Pre-consumer can also refer to overstock or left-over garments that retailers have not been able to sell to consumers. These left-over garments are then repurposed and used to create new pieces of clothing while being environmentally sustainable.

===Post-consumer===
Post-consumer waste consists of textile garments and household articles that have been discarded by their owners. These textile articles are typically discarded because they are damaged, worn out, or outdated. 85% of post-consumer waste in the United States, however, is found in landfills. The remaining post-consumer waste can be directed towards second-hand retailers to be resold or passed on to warehouses dedicated to textile recycling.
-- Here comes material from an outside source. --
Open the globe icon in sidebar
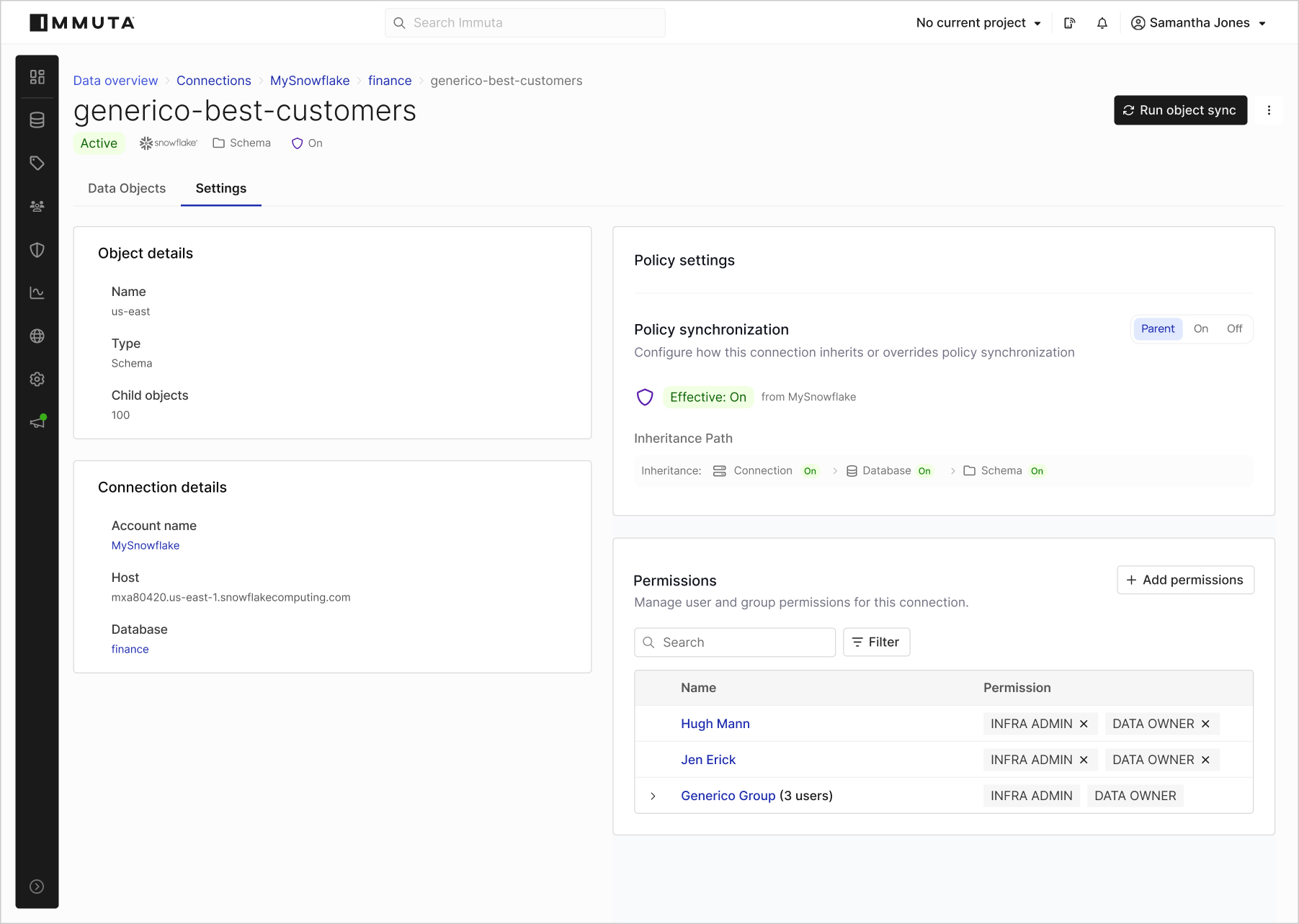 coord(37,336)
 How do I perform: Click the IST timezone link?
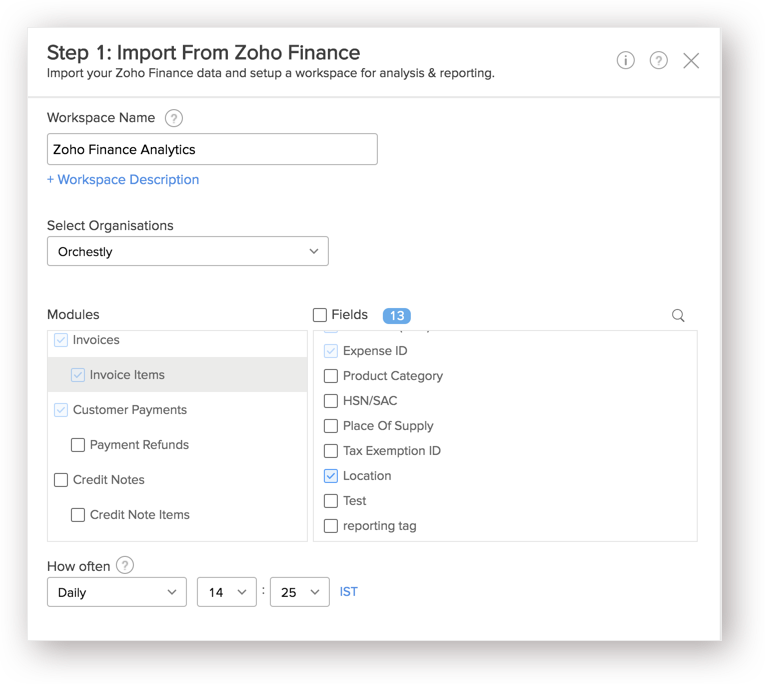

===Realizing circularity===
Workshops hosted by the National Institute of Standards and Technology are freely available in NIST.SP.1500-207, to include challenges formalizing the definitions and data that will be required for understanding the future of circularity for the textile waste stream.

==Categories==
Textiles are sorted into categories according to the pyramid model, which organizes textiles by their quality and usability. These category placements determine which processes are used to recycle or reuse the textile. Such categories are: textiles for used clothing markets, textiles for conversion, wiping and polishing cloths, textiles sent to landfills and incinerators, and diamonds.

===Diamonds===
Diamonds are older, trendier clothing items that are from high-end, well-known brands. Diamonds make up 1–2% of recycled textiles. Despite being the smallest category, diamonds generate the largest amount of profit per item for recycling companies. Clothing and accessories that are considered diamonds include couture, Harley Davidson, Levi's, Ralph Lauren, and luxury fibers (for example cashmere). These second-hand clothing articles are in high demand and can be sold online, in retail boutiques, or in vintage shops.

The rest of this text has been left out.